Wikipedia
The Earth receives an enormous amount of solar radiation. Just above the atmosphere, the solar power flux density averages about 1366 watts per square meter, or 1.740×1017 W over the entire Earth. This figure vastly exceeds the power generated by human activities.
The solar power hitting Earth is balanced over time by a roughly equal amount of power radiating from the Earth (as the amount of energy from the Sun that is stored is small). Almost all radiation leaving the Earth takes two forms: reflected solar radiation and thermal blackbody radiation.
Solar radiation at top of atmosphere and at Earth's surface.
Reflected solar radiation accounts for 30% of the Earth's total radiation: on average, 6% of the incoming solar radiation is reflected by the atmosphere, 20% is reflected by clouds, and 4% is reflected by the surface.
The remaining 70% of the incoming solar radiation is absorbed: 16% by the atmosphere (including the almost complete absorption of shortwave ultraviolet over most areas by the stratospheric ozone layer); 3% by clouds; and 51% by the land and oceans. This absorbed energy heats the atmosphere, oceans, land and powers life on the planet.
Like the Sun, the Earth is a thermal blackbody radiator. So because the Earth's surface is much cooler than the Sun (287 K vs 5780 K), Wien's displacement law dictates that Earth must radiate its thermal energy at much longer wavelengths than the Sun. While the Sun's radiation peaks at a visible wavelength of 500 nanometers, Earth's radiation peak is in the longwave (far) infrared at about 10 micrometres.
Atmospheric absorption of various wavelengths of electromagnetic radiation (measured along sea level).
The Earth's atmosphere is largely transparent at visible and near-infrared wavelengths, but not at 10 micrometres. Only about 6% of the Earth's total radiation to space is direct thermal radiation from the surface. The atmosphere absorbs 71% of the surface thermal radiation before it can escape. The atmosphere itself behaves as a blackbody radiator in the far infrared, so it re-radiates this energy.
The Earth's atmosphere and clouds therefore account for 91.4% of its longwave infrared radiation and 64% of Earth's total emissions at all wavelengths. The atmosphere and clouds get this energy from the solar energy they directly absorb; thermal radiation from the surface; and from heat brought up by convection and the condensation of water vapor.

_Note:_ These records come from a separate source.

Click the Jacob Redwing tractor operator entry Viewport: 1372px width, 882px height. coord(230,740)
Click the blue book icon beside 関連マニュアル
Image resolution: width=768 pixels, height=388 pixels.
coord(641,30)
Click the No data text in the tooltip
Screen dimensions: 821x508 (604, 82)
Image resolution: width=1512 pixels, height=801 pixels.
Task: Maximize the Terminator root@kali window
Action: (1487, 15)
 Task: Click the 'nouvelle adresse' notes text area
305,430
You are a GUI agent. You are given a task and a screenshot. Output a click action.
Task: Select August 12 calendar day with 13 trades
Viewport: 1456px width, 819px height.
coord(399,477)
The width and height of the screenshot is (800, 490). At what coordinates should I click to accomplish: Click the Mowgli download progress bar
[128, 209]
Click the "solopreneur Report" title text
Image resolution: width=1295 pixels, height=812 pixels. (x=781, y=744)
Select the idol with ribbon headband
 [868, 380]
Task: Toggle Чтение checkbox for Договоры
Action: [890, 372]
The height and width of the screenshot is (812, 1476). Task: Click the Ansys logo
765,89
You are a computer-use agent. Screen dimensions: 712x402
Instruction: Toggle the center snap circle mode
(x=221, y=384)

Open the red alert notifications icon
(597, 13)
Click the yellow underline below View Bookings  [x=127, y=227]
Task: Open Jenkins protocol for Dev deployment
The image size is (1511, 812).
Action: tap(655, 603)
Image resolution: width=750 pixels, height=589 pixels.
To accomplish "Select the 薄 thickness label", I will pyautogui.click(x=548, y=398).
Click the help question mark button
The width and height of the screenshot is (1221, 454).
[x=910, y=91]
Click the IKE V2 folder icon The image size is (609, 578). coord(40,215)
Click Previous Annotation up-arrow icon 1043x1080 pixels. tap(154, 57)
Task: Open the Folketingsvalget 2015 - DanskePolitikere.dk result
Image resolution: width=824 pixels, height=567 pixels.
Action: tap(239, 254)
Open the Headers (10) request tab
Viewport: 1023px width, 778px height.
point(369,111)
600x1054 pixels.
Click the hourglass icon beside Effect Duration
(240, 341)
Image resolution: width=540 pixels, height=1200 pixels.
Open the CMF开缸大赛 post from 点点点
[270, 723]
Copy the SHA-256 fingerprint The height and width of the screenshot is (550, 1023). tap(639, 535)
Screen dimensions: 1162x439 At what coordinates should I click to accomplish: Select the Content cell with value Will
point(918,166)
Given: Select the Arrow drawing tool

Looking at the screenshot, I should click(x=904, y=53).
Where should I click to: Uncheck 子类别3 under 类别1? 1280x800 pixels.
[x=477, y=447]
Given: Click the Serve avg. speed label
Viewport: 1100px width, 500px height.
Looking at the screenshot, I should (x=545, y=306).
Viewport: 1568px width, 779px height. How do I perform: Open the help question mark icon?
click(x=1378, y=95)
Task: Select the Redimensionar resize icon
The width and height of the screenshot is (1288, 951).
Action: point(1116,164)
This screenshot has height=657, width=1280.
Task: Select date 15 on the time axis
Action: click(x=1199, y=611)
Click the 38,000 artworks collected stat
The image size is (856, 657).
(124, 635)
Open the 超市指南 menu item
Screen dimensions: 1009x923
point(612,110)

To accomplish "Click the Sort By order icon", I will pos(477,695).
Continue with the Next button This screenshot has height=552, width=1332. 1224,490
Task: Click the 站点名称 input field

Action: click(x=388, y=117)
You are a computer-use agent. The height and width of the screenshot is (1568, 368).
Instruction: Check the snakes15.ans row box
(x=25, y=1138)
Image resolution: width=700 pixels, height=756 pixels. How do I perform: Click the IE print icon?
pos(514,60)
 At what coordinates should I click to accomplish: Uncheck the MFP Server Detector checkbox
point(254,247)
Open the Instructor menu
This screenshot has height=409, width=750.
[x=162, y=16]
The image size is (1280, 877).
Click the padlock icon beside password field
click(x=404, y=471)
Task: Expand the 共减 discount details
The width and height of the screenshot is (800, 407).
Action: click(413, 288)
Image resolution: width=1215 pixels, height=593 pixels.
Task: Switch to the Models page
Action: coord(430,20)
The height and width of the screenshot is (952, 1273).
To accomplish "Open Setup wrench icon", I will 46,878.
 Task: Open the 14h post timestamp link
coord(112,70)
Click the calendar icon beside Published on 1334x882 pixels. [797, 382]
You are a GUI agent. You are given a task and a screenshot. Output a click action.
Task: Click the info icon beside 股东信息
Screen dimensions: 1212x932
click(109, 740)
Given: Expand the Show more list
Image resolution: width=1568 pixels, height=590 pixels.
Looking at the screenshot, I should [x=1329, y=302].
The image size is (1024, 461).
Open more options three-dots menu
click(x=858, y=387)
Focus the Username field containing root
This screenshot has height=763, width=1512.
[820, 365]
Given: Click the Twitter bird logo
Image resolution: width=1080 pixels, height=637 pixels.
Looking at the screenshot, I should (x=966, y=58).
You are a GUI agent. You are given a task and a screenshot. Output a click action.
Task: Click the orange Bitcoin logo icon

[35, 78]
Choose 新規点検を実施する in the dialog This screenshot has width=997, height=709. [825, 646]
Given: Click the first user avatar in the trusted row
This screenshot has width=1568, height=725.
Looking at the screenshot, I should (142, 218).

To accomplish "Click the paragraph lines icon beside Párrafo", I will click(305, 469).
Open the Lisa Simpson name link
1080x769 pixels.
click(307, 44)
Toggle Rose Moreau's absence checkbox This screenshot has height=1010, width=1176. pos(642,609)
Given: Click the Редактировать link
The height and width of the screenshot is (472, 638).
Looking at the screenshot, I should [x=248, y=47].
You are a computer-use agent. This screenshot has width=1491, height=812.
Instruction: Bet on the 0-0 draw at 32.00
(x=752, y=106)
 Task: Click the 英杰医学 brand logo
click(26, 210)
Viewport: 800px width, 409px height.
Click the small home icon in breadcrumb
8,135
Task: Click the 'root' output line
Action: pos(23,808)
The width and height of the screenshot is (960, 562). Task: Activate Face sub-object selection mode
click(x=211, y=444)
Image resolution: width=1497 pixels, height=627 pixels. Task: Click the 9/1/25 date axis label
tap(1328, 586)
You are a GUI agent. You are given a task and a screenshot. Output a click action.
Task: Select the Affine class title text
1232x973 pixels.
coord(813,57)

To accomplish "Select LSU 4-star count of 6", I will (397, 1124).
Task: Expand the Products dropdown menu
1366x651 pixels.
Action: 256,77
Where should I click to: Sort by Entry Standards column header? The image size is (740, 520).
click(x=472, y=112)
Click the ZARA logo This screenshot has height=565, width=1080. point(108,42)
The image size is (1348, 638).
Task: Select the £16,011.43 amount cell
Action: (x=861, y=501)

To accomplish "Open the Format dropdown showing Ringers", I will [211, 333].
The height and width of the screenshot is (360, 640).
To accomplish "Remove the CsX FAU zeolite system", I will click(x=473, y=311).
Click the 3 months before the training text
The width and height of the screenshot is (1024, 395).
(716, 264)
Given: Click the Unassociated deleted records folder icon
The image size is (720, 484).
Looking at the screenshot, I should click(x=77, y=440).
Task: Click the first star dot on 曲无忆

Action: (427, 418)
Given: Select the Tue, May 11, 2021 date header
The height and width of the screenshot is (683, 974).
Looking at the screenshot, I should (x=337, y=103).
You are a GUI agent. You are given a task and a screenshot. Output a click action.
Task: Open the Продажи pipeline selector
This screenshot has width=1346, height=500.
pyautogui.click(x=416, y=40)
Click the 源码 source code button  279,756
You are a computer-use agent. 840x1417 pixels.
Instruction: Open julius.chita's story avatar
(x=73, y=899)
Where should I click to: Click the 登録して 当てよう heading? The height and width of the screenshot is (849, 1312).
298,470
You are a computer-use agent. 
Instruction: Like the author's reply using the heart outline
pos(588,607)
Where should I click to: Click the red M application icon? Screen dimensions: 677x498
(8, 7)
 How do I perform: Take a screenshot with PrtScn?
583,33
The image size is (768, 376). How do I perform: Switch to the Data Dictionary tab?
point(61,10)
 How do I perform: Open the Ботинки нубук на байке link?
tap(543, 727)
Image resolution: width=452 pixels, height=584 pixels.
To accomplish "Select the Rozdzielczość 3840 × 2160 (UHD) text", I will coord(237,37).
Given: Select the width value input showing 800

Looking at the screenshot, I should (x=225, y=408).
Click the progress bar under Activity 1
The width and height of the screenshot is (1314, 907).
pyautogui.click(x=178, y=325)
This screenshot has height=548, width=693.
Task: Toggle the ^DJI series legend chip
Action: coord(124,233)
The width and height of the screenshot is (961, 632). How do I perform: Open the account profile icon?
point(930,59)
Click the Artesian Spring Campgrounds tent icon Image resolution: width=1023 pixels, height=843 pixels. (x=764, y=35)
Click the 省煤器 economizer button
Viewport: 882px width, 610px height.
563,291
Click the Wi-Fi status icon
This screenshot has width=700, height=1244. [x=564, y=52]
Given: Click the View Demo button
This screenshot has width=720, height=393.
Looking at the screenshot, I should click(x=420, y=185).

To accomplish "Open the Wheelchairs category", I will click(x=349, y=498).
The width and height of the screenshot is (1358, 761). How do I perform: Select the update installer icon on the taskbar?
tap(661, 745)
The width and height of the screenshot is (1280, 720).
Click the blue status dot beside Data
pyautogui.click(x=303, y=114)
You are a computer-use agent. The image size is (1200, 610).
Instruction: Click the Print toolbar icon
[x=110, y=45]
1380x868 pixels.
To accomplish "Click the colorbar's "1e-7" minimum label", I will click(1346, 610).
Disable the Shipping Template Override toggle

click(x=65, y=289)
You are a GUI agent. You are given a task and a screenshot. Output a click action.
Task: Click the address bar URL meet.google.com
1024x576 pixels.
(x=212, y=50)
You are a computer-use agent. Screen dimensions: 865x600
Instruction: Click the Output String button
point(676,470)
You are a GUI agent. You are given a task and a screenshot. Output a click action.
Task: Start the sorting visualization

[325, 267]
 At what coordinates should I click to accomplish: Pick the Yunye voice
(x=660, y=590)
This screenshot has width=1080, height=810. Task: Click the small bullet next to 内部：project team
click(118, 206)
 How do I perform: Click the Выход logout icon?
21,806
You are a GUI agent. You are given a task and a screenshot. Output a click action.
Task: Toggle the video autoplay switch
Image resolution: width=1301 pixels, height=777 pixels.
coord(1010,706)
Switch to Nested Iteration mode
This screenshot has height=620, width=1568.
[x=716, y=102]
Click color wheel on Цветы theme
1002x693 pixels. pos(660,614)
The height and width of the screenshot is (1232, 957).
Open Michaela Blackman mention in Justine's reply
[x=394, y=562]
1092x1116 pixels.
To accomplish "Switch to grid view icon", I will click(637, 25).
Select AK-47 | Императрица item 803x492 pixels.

Because the atmosphere is such a good absorber of longwave infrared, it effectively forms a one-way blanket over Earth's surface. Visible and near-visible radiation from the Sun easily gets through, but thermal radiation from the surface can't easily get back out. In response, Earth's surface warms up. The power of the surface radiation increases by the Stefan-Boltzmann law until it (over time) compensates for the atmospheric absorption.
The surface of the Earth is in constant flux with daily, yearly, and ages long cycles and trends in temperature and other variables from a variety of causes.
The result of the greenhouse effect is that average surface temperatures are considerably higher than they would otherwise be if the Earth's surface temperature were determined solely by the albedo and blackbody properties of the surface.
It is commonplace for simplistic descriptions of the "greenhouse" effect to assert that the same mechanism warms greenhouses, but this is an incorrect oversimplification.